> [PROVIDED TEXT]:
---*---
Math Program

Desmos

Math Overview - Grade 7

The Newton Public Schools mathematics program is designed so that every child develops a comprehensive mathematical identity, and learns challenging and relevant mathematics through the development of conceptual understanding, procedural fluency and application. Student success in school mathematics depends on a combination of teacher skill, a strong core program, sufficient time for instruction, teacher-guided exploration of mathematical ideas, individual practice, class discussion, reasoning about mathematical concepts and solving non-routine problems.In 2020, NPS middle schools adopted Desmos, a teaching and learning platform based on the Illustrative Math program. In heterogeneously grouped classrooms, students engage in interactive lessons, the Mathematical Practices and Instructional Routines in order to develop deep understanding of grade level concepts.

Unit 1: Scaled Copies

Learning Targets

Describe how scaling affects lengths, angles, and areas in scaled copies
Use scale factors to create and compare scaled copies
Represent distances in the real world using scales and scale drawings

Essential Questions

How can I determine if two objects or shapes are to scale?
How can I create a scaled copy?
How does scale factor affect the area of a copy?

Instructional Snapshot

Students will:

Use several different “printers” to copy a figure and use descriptions of how these printers are broken to develop characteristics of figures that are and are not scaled copies
Explore scaling a mosaic they designed using different scale factors and notice how the number of small tiles is affected by the scale factor
Use real-world distances of states to calculate scaled distances and create their own scale drawings
Work with the idea of scale in the context of scaled copy of a basketball court, determining how to make the court fit in a particular space
Choose an appropriate scale for a scale drawing and create a drawing using that scale as they redesign a room

Unit 2: Introducing Proportional Relationships

Learning Targets

Use tables to recognize proportional relationships and calculate the constant of proportionality
Write and use equations to analyze proportional relationships
Use graphs to recognize and analyze proportional relationships
Model real-world situations using representations of proportional relationships

Essential Questions

How can you tell if a graph, table or equation represents a proportional relationship?
How is it possible that two different equations can represent the same proportional relationship?
How can proportional relationships be used to solve real world problems?

Instructional Snapshot

Students will:

Determine, interpret, and use constants of proportionality to make sense of proportional relationships about sugary drinks
Examine graphs of proportional relationships in the context of gas mileage and explore strategies for determining the constant of proportionality from points on these lines
Make connections between the features of a proportional relationship's graph, equation and table of values using graphic organizers
Use their understanding of proportional relationships to explore whether baths or showers use more water

Unit 3: Measuring Circles

Learning Targets

Use the relationships between radius, diameter and circumference to calculate missing measurements
Explain and use the formula for the area of circle to solve problems

Essential Questions

Given the radius, diameter, or circumference of a circle, how can you calculate the other two measurements?
---*---
> [SOURCE DATA]:
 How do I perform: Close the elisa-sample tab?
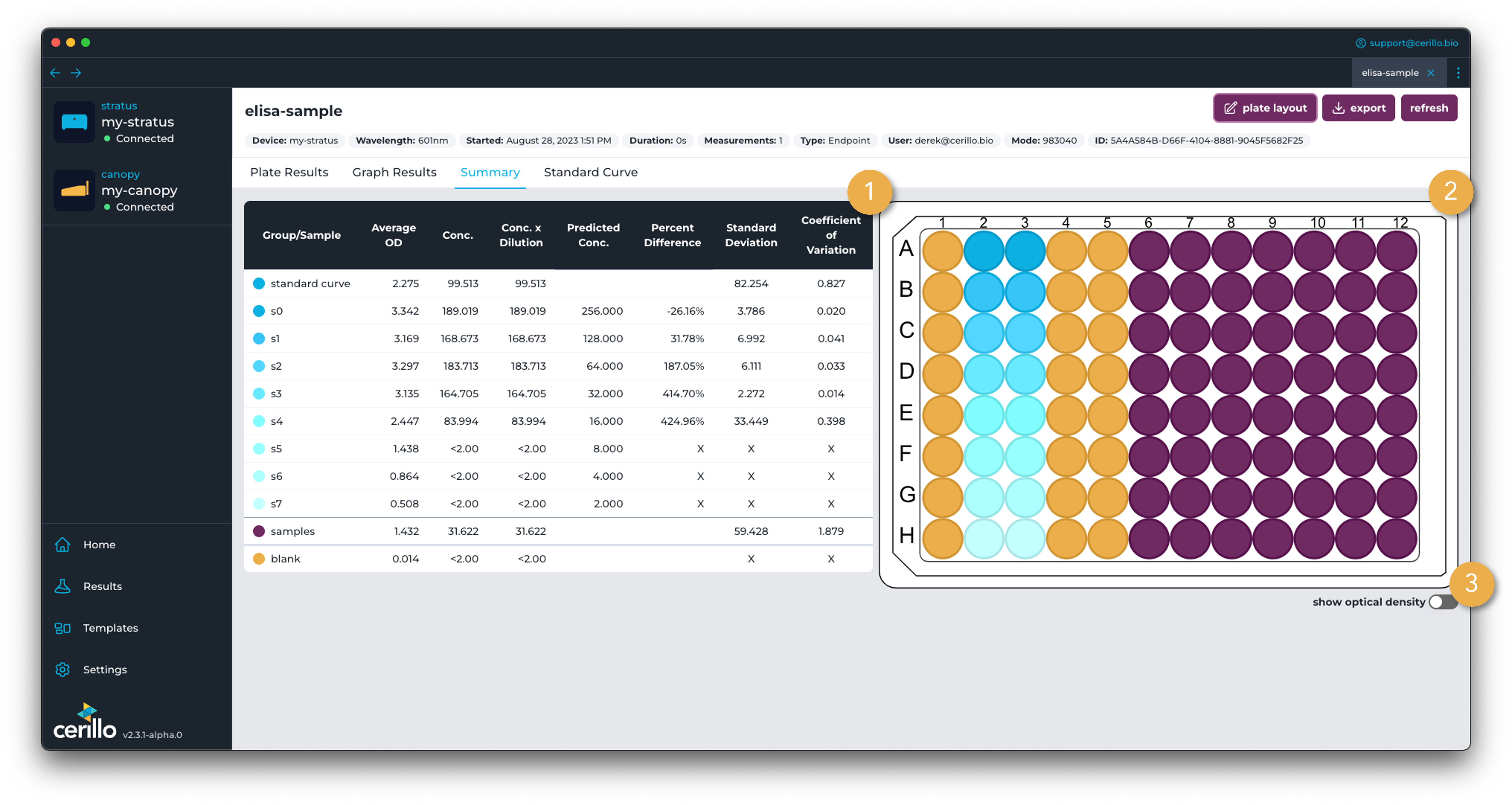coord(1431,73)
---*---
> [JOBS]:
a - From the Grade 7 math overview above, reproduce the passage between "Use tables to" and "a proportional relationship?", inclusive.
b - According to the Grade 7 math overview, which program is Desmos based on?

> [SOLUTIONS]:
a -
Use tables to recognize proportional relationships and calculate the constant of proportionality
Write and use equations to analyze proportional relationships
Use graphs to recognize and analyze proportional relationships
Model real-world situations using representations of proportional relationships

Essential Questions

How can you tell if a graph, table or equation represents a proportional relationship?

b - The Illustrative Math program.